Bitcoin has survived even itself. I’ll point to the paradigm shifts that occured in mining. When the protocol was first turned on every computer running it used the computer’s CPU to mine Bitcoin. For a long time the typical miner was a single computer. Then someone figured out that you could mine much faster using graphics cards, or GPUs. People built computers with multiple graphics cards hanging out the side on racks to mine Bitcoin. And this was the standard until someone figured out how to build the hashing function into integrated circuits and Bitcoin hashing ASICs were born. Through all of these paradigm shifts Bitcoin endured.

Bitcoin has already survived forks in the code. The first fork was when someone figured out they could create Bitcoin without the mining process. Satoshi saw the problem, Gavin Andresen saw the solution, and the Blockchain was rolled back. All of this was resolved in a very short amount of time. The new version of the software fixed the issue and Bitcoin continued on with a price drop, but otherwise little fuss. Other forks have happened where two Blockchains were running side by side until one of them became the dominant, longer chain. In the end Bitcoin continued on, again with a price drop but otherwise little fuss.

Bitcoin has survived exchange meltdowns. Cryptsy isn’t the first exchange to implode. Once upon a time, not so long ago, the preeminent exchange was Mt. Gox. It was the largest Bitcoin exchange at the time. Through 2011 there were a number of security breaches. In 2013 the legal problems continued off and on due to contract disagreements on one hand and over-regulation by the US on the other. In 2014 the bombshell dropped that Mt. Gox was insolvent. Whether from mismanagement, theft, embezzlement, fraud, or a combination of all of them, the result was the same. They declared bankruptcy. Bitcoin continued on, albeit with a price drop from which it has yet to recover, but it’s certainly not dead.

Bitcoin has also endured a colossal number of stories about “the CEO of Bitcoin” having done this or having said that, or even that they’ve been arrested, committed suicide or are dead for one reason or another. I want to make this clear right now: There is no CEO of Bitcoin any more than there is a CEO of Gold, Money, or the Internet. There are CEOs of companies that use Bitcoin, gold, money, and the Internet, however. And they are people, just like you or I, and that makes them fallible. Sometimes they make bad decisions. Sometimes they make mistakes. Sometimes they’re targets. Sometimes they’re made examples of. Sometimes they’re just caught up in things. Sometimes they choose a permanent solution to a temporary problem. As sad as all this can be, it’s just life. And Bitcoin continues on unaffected.

________________________

Exercise directions =
Rewrite everything in the Bitcoin text from "Bitcoin has already" down to "drop but otherwise little fuss.", putting "little disruption" in place of "little fuss".

(Data items)
________________________

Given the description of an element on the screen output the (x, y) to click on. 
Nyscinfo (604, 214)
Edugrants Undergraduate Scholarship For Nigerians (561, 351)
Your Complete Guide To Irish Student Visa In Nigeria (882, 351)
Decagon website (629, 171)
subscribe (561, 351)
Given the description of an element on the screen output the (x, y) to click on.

________________________

Exercise solution =
Bitcoin has already survived forks in the code. The first fork was when someone figured out they could create Bitcoin without the mining process. Satoshi saw the problem, Gavin Andresen saw the solution, and the Blockchain was rolled back. All of this was resolved in a very short amount of time. The new version of the software fixed the issue and Bitcoin continued on with a price drop, but otherwise little disruption. Other forks have happened where two Blockchains were running side by side until one of them became the dominant, longer chain. In the end Bitcoin continued on, again with a price drop but otherwise little disruption.